Stored data entries:
====

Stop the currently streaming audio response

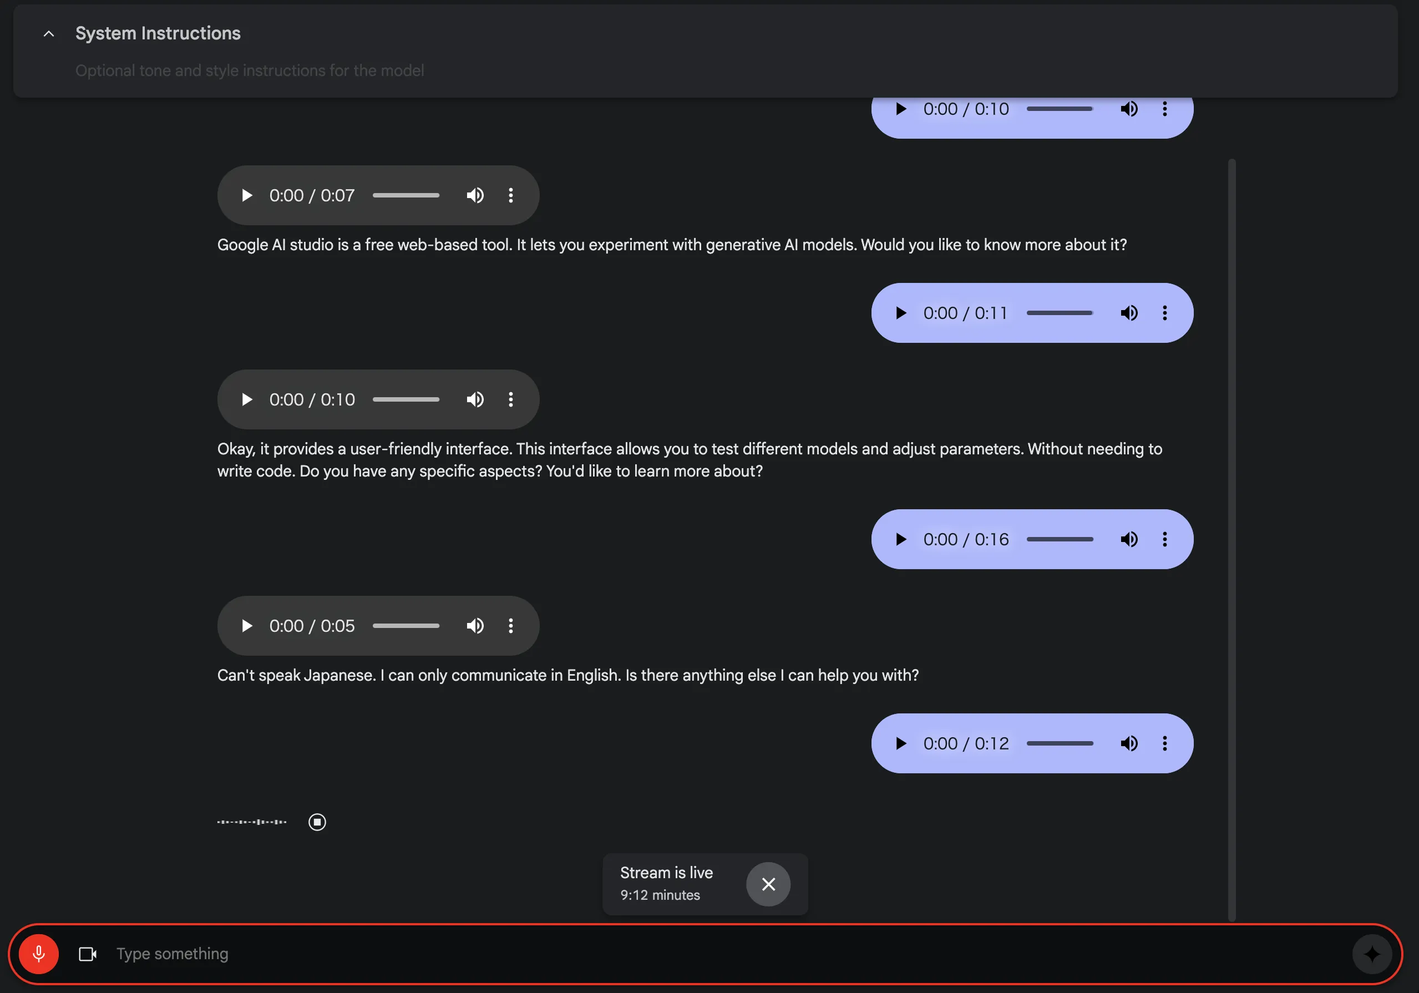(x=317, y=822)
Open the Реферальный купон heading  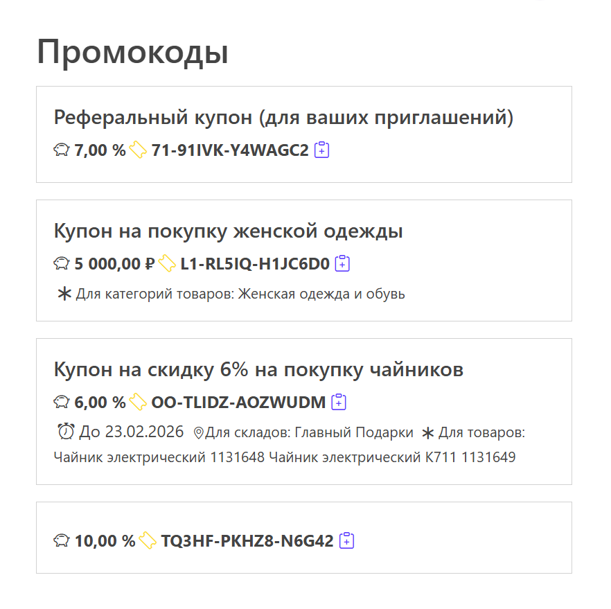click(x=284, y=117)
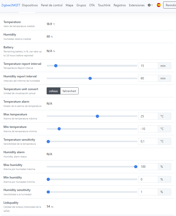The image size is (176, 216).
Task: Focus the Min temperature value field
Action: 148,129
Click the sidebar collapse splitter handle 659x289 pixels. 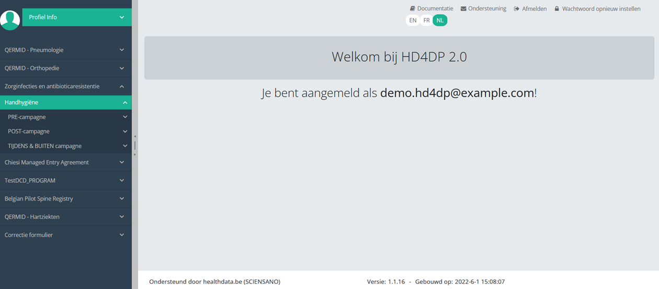pyautogui.click(x=135, y=146)
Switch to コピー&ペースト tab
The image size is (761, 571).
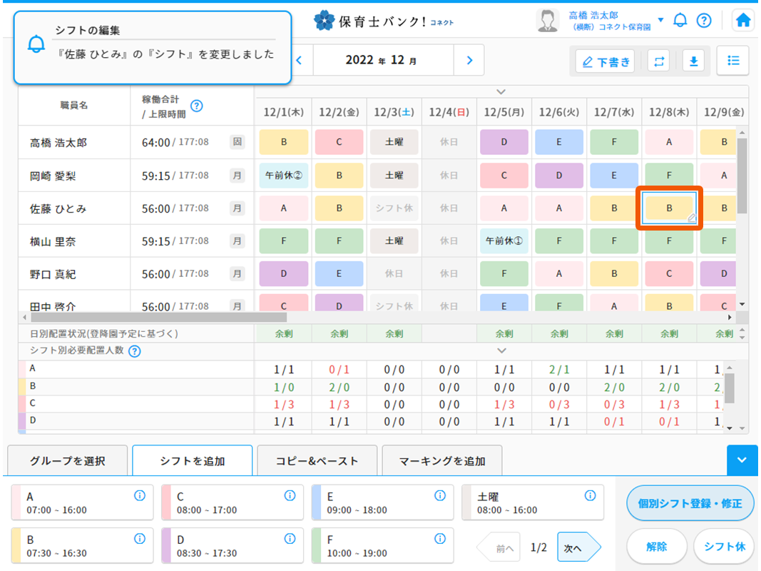pos(317,461)
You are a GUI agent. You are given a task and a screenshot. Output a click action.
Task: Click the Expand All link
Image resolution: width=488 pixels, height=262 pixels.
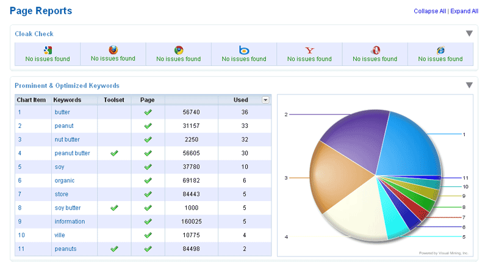(x=464, y=11)
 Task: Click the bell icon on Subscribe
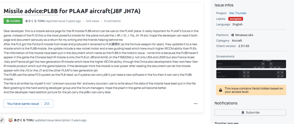[243, 113]
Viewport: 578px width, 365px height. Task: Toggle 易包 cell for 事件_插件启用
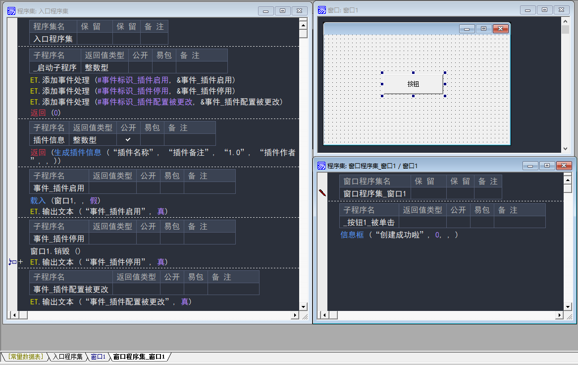click(x=172, y=188)
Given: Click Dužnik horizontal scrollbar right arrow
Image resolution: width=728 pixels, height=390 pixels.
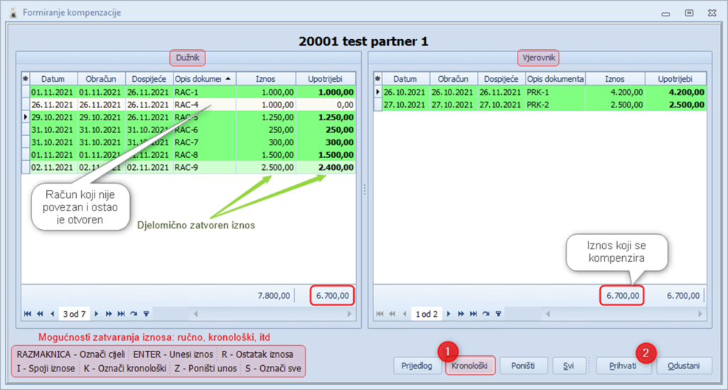Looking at the screenshot, I should (349, 313).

====

▶ Activity
Would you transcribe, exactly and only, the lines from the one that contains "Viewport: 578px width, 365px" through the last line of the data above, without any pictures?

▶ Response below
Viewport: 578px width, 365px height. Task: Toggle 易包 cell for 事件_插件启用
click(x=172, y=188)
Given: Click Dužnik horizontal scrollbar right arrow
Image resolution: width=728 pixels, height=390 pixels.
Looking at the screenshot, I should (349, 313).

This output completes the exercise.